Signing with Atlantic Records in 1952, Charles as a West Coast jazz and blues man recorded such songs as "It Should've Been Me" and label co-founder Ahmet Ertegun's composition, "Mess Around."

Then he connected in 1954 with "I've Got a Woman," which set off a chain reaction of more hits capitalizing on his bold gospel/blues fusion. But Charles was just getting started. In 1958, he performed at the Newport Jazz Festival, accompanied by a band that featured such jazz cats as saxophonists David "Fathead" Newman and Hank Crawford. Further bucking convention, he recorded "The Genius of Ray Charles," a 1959 release offering standards on one side (including "Come Rain or Come Shine") and big band numbers on the other, featuring members of Count Basie's orchestra and several arrangements by Jones.

Video below: Charles' 1966 Coke commercial, "So Tired."

Leaving Atlantic for ABC-Paramount, a fearless Charles recorded the seminal "Genius + Soul = Jazz" album in 1961. A year later, his earlier dabbling in country music grew serious with the release of the million-selling "Modern Sounds in Country and Western Music."

Complemented by lush strings and a harmony-rich choir, he scored with covers of Don Gibson's "I Can't Stop Loving You" and Ted Daffan's "Born to Lose"-and spent 14 weeks at No. 1 on the Billboard 200.

For a black man to do this in 1962 was unheard of," says Tony Gumina, president of the Ray Charles Marketing Group, which handles the late artist's licensing affairs. "He was trying to sell records to people who didn't want to drink from the same water fountain as him. But this was one of his greatest creative and business moves: to not be categorized musically and cross over. Though he never worried about it, he was resigned to the fact that he might lose some core fans. But he thought he'd gain far more in the process."

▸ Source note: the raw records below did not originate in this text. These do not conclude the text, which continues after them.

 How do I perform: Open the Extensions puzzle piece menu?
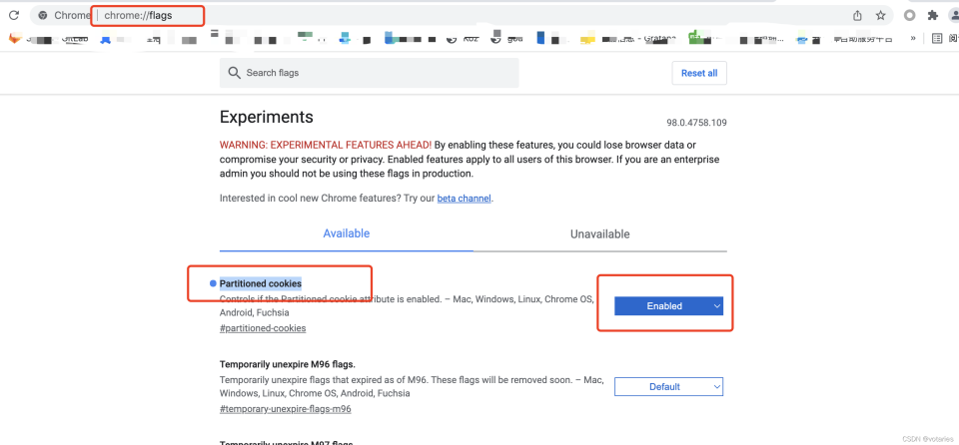(933, 16)
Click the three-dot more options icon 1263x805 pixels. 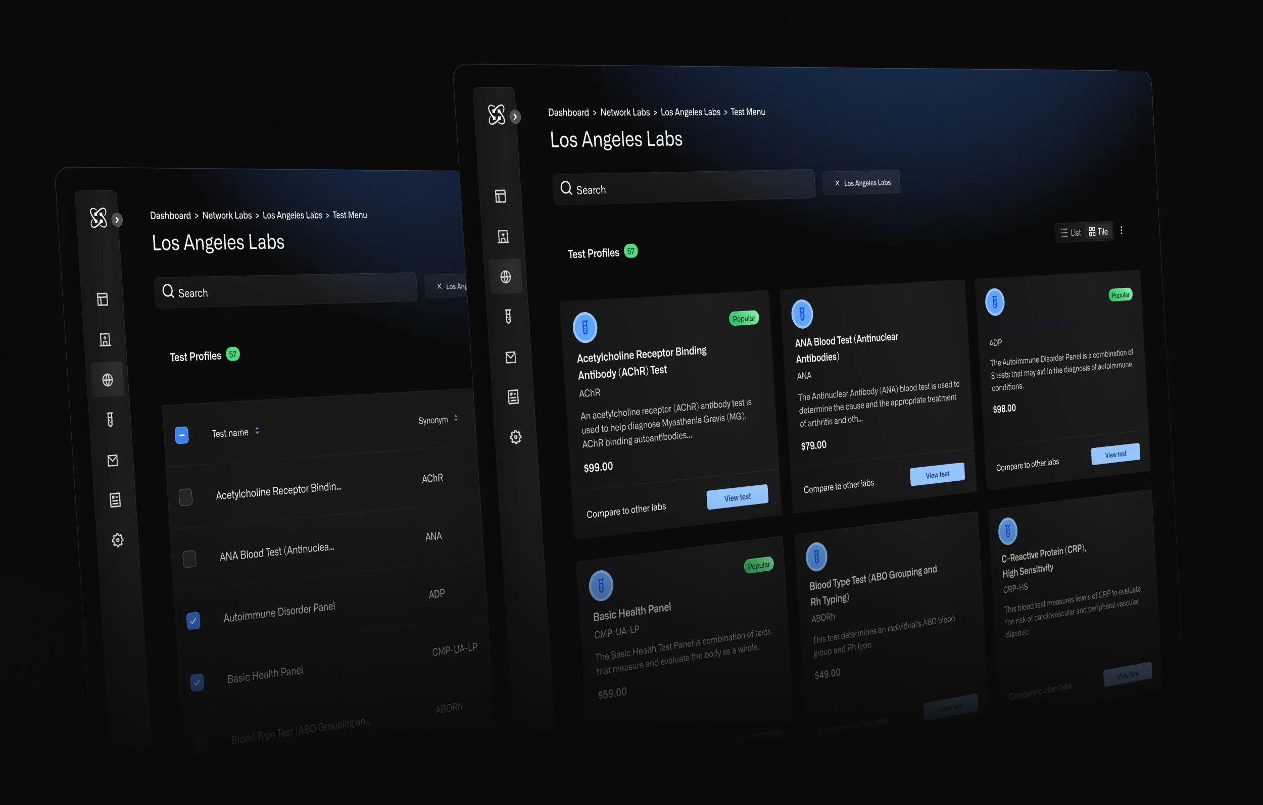click(x=1121, y=231)
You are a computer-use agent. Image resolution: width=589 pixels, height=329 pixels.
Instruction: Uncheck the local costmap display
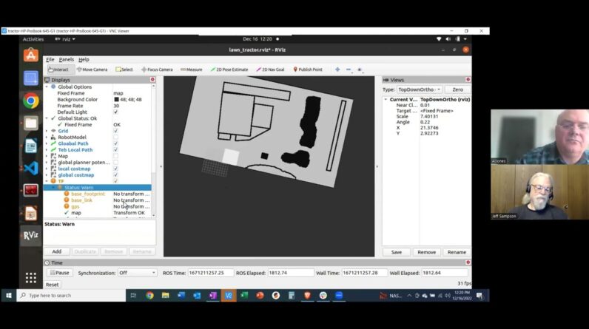pos(115,169)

Gumina was operating his own promotion company working with state lotteries when he met Charles in 1999. The two teamed up on a series of commercials for various state lotteries and also introduced a line of Ray Charles slot machines also accessible to the blind.

"Everything he did had a business acumen to it," says Gumina, who cites Charles' liaison with manager Adams as a pivotal turning point. Originally hired to be Charles' stage announcer, former radio DJ Adams segued into overseeing production of the singer's shows, lighting and wardrobe.

Together the pair designed and built Charles' L.A. business base, RPM International (Recording, Publishing and Management) studio. When he began recording there in 1965, the label rented the studio from him, so he made money on his recordings before they were even released.

To save money on travel expenses, Charles purchased an airplane to ferry his band around to gigs. A smaller plane was also acquired so that Charles could wing in to, say, New York to record a couple of songs before flying back out in time for a show.

"He understood the entertainment business enough to know that you may not be popular forever," Gumina says, "and you need to maximize your product. At the same time, he had as much fun as any rock star but without the sad money stories. There was a time to work and a time to play, and he knew the difference. He didn't have a bunch of homes or a large entourage. That's why he was able to save $50 million before he died."

Calling Charles an "incredibly smart man," Concord president John Burk says he learned a lot from the ailing singer while he was recording his final studio album, "Genius Loves Company."

Video below: Ray Charles performs "It Ain't Easy Being Green" in Trentnton, NJ on Nov. 7, 2002.

Going through "some sticky deal points, he was amazing," Burk recalls. "He had the whole agreement in his head. Without referencing any material, he knew all the terms we proposed and had the deal done for the album in two discussions."

Creatively, Burk says Charles was an artist dedicated to delivering "a true performance from the heart. Part of his creative legacy was his approach to singing. He opened the door to vocal improvisations, changing how people perceived you could sing a song. Many singers today are influenced by him and they don't even know it."